Not all datasets are available with all splits and ratios. To get available splits and ratios, use the `full` option.

```python
miRBench.dataset.list_datasets(full=True)
```

```python
{'AGO2_CLASH_Hejret2023': {'splits': {
      'train': {'ratios': ['10']},
      'test': {'ratios': ['1', '10', '100']}}},
 'AGO2_eCLIP_Klimentova2022': {'splits': {
      'test': {'ratios': ['1', '10', '100']}}},
 'AGO2_eCLIP_Manakov2022': {'splits': {
      'train': {'ratios': ['1', '10', '100']},
      'test': {'ratios': ['1', '10', '100']}}}
}
```

### Get dataset

```python
dataset_name = "AGO2_CLASH_Hejret2023"
df = miRBench.dataset.get_dataset(dataset_name, split="test", ratio="1")
df.head()
```

|	| noncodingRNA	| gene |	label |
| -------- | ------- | ------- | ------- |
| 0 |	TCCGAGCCTGGGTCTCCCTCTT	 |GGGTTTAGGGAAGGAGGTTCGGAGACAGGGAGCCAAGGCCTCTGTC... |	1 |
|1 |	TGCGGGGCTAGGGCTAACAGCA	|GCTTCCCAAGTTAGGTTAGTGATGTGAAATGCTCCTGTCCCTGGCC...	| 1 |
| 2 |	CCCACTGCCCCAGGTGCTGCTGG	|TCTTTCCAAAATTGTCCAGCAGCTTGAATGAGGCAGTGACAATTCT...	| 1 |
| 3 |	TGAGGGGCAGAGAGCGAGACTTT	|CAGAACTGGGATTCAAGCGAGGTCTGGCCCCTCAGTCTGTGGCTTT...	| 1 |
| 4	 |CAAAGTGCTGTTCGTGCAGGTAG	|TTTTTTCCCTTAGGACTCTGCACTTTATAGAATGTTGTAAAACAGA...	| 1 |

Data will be downloaded to `$HOME / ".miRBench" / "datasets"` directory, under separate subdirectories for each dataset.

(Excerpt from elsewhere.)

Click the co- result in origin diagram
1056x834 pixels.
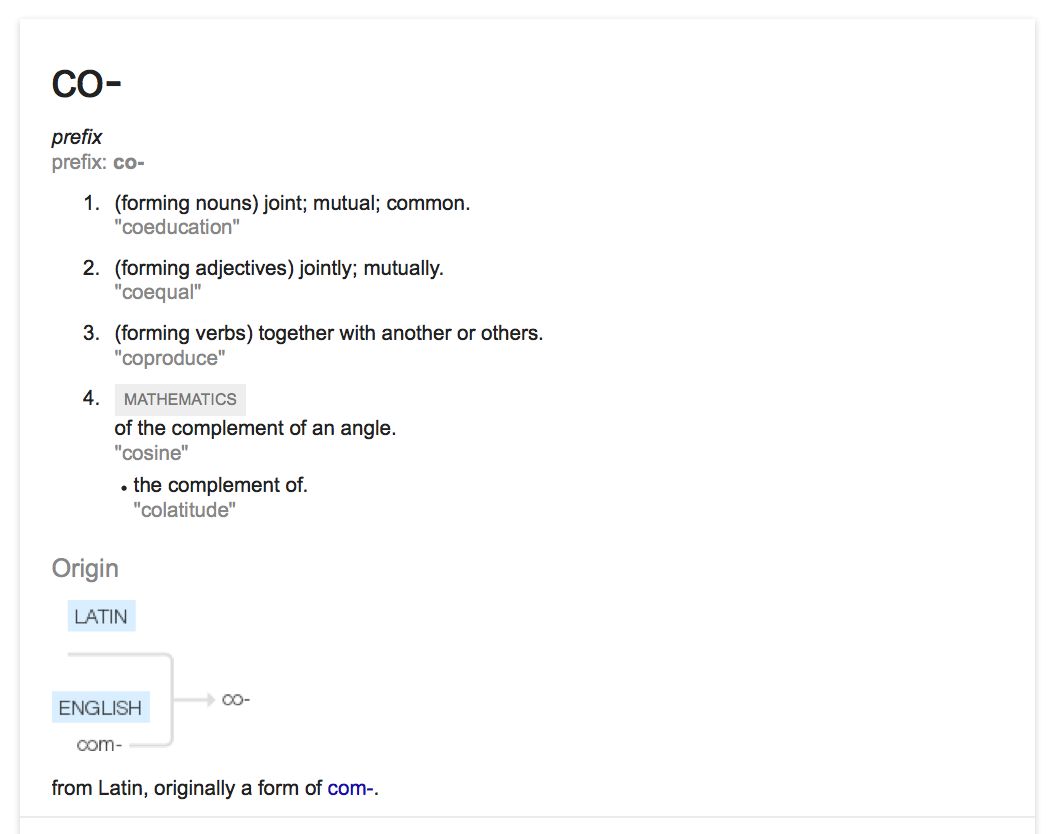pos(236,700)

### Get all available tools

```python
miRBench.predictor.list_predictors()
```
```python
['CnnMirTarget_Zheng2020',
 'RNACofold',
 'miRNA_CNN_Hejret2023',
 'miRBind_Klimentova2022',
 'TargetNet_Min2021',
 'Seed8mer',
 'Seed7mer',
 'Seed6mer',
 'Seed6merBulgeOrMismatch',
 'TargetScanCnn_McGeary2019',
 'InteractionAwareModel_Yang2024']
```

### Encode dataset

```python
tool = 'miRBind_Klimentova2022'
encoder = miRBench.encoders.get_encoder(tool)

input = encoder(df)
```

### Get predictions

```python
predictor = miRBench.predictors.get_predictor(tool)

predictions = predictor(input)
predictions[:10]
```

```python
array([0.6899161 , 0.15220629, 0.07301956, 0.43757868, 0.34360734,
       0.20519172, 0.0955029 , 0.79298246, 0.14150576, 0.05329492],
      dtype=float32)
```

## Benchmark all tools on all datasets

```bash
python benchmark_all.py OUTPUT_FOLDER_PATH
```

The script will run all tools on all datasets and will produce a file with suffix `_predictions.tsv` for each dataset. Predictions from every tool will be saved in separate columns.